1. Start off with a long shank streamer hook in your chosen size. While I suppose you could tie it in any size, this is one of those flies where the nature of the materials will dictate proper proportions for the overall finished product. That being said, for the materials I've chosen, I'd recommend a large hook, somewhere from #4 up to #2/0. Also bear in mind that this is a patter that will ride point-up. With these two key characteristics in the pattern, I've chosen a #2 60-degree streamer hook, designed to ride point-up anyway, with the addition of weight, this hook will ensure that the fly rides properly every time.
2. Tie in a zonker strip tail, upside-down compared to the usual. This is the biggest change I've made from the original pattern. The original calls for marabou, but to me, marabou is meant for drifted patterns, or swung streamers in slow currents, where the feather fibers can breathe, while the rest of the pattern is more suited to faster flows.
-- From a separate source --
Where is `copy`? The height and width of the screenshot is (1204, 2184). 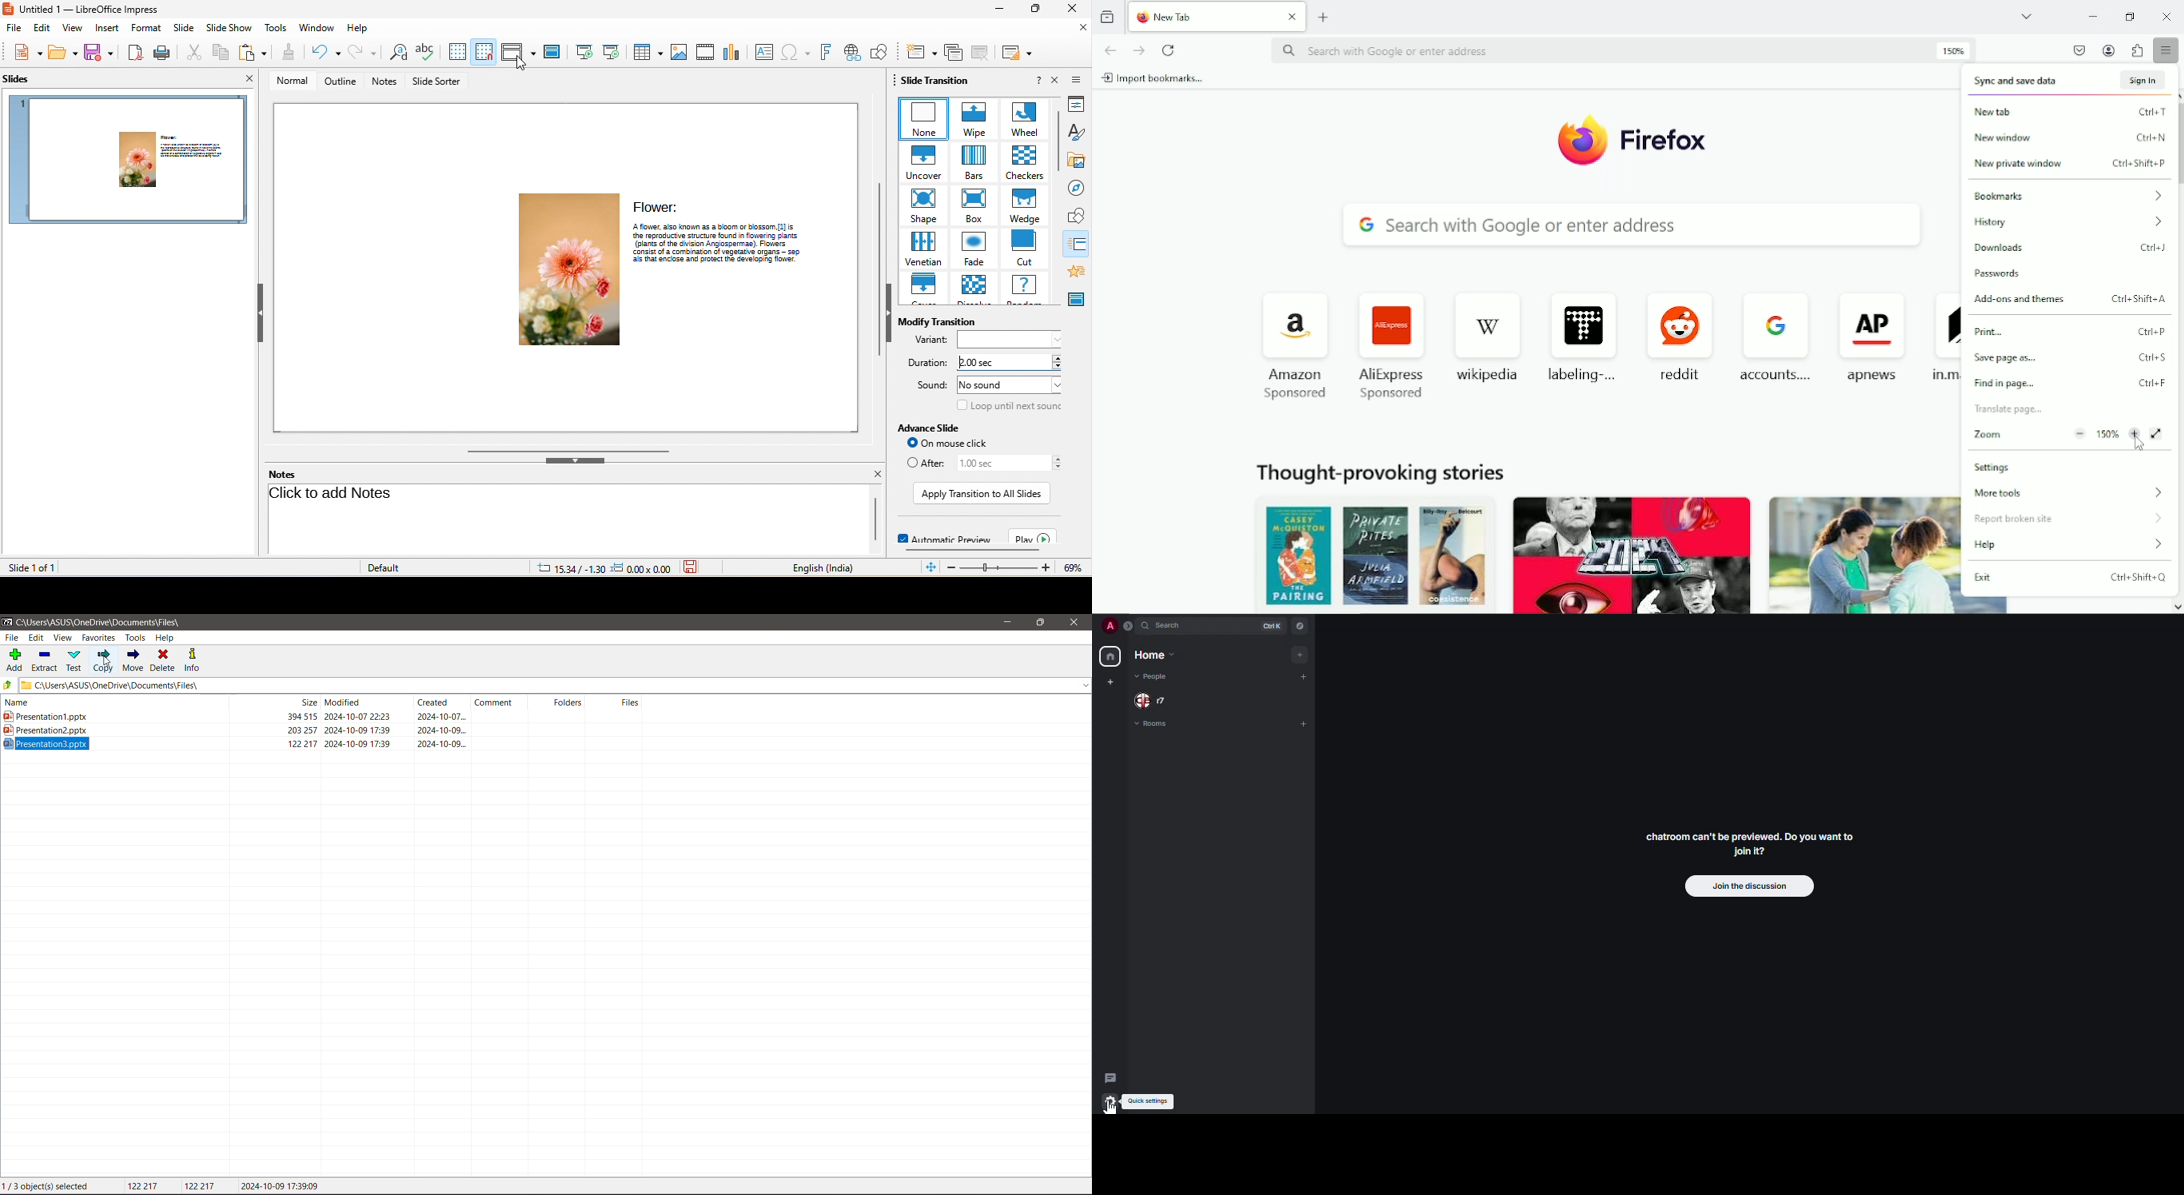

Substituting rabbit fur in the form of a zonker strip adds some body without compromising on motion in the water. When dealing with warmwater fish, the hide strip may even add a bit of durability. In this fly, I used a 'magnum' zonker strip, for even more body.
3. Next add some flash. The specific type and amount isn't strictly limited, just keep in mind your general idea for the rest of the fly and adjust accordingly (If you're tying something big and bright for maximum visibility, load up on flash! If you're going for natural looking realism, laybe limit to just a few strands, if any.) In this tie, I used some UV polar chenille in silver flash color. I find the amount I used to be enough flash to set off a pattern without being so gaudy that it turns off fish in clear, calm conditions.
4. If you do decide to use the polar chenille, definitely layer it. The fibers are long enough to handle it, and without it, the flash will be subtle/skimpy indeed. Cover the back half of the shank in 2 layers of flash. If it looks like too much now, understand that this fly is all about layers, and there will be plenty of material to shroud this, making a layered, translucent effect.
5. Once you're finished wrapping that flash, clip a small bunch of your fur of choice (silver fox shown, though any light, compressible, flowing fur will work...keep fiber length in mind based on hook size), strip out guard hairs, and clip the butt ends evenly to size. Then tie the clump in, on top of the hook, facing forward, extending over the hook eye. Once you have it tied in, sweep the hair back over the flash, spreading it around evenly over the top half of the pattern. After this, continue to tie in clumps of hair, but instead of keeping them on the top, distribute the hair around the shank, tie it in, then sweep it back uniformly around the entire body.
6. Once you tie in 3-5 clumps, you should have a body that looks kind of like this, with the front of the series of bunches up near the eye. You can put a few thread wraps over the front of the tie in point to sweep the hair back a bit too.
7. Invert the hook, either by inverting the vise or removing the hook and putting it back in the vise upside down. Add in a few hackles along each side of the top of the body, sort of like a tent or roof over the body, but with some space between the top edges. I've used two hackles on each side to make them more defined, though one feather per side would give a more translucent effect. Consider both solid hackle colors and patterned feathers like grizzly and badger. This is also a great time to use some interestingly colored dyed feathers.
8. Add a pair of hourglass eyes near the hook eye, making sure to super-glue them into place.
9. Using a dubbing loop, dub the head of the fly around the eyes, then whip finish and trim!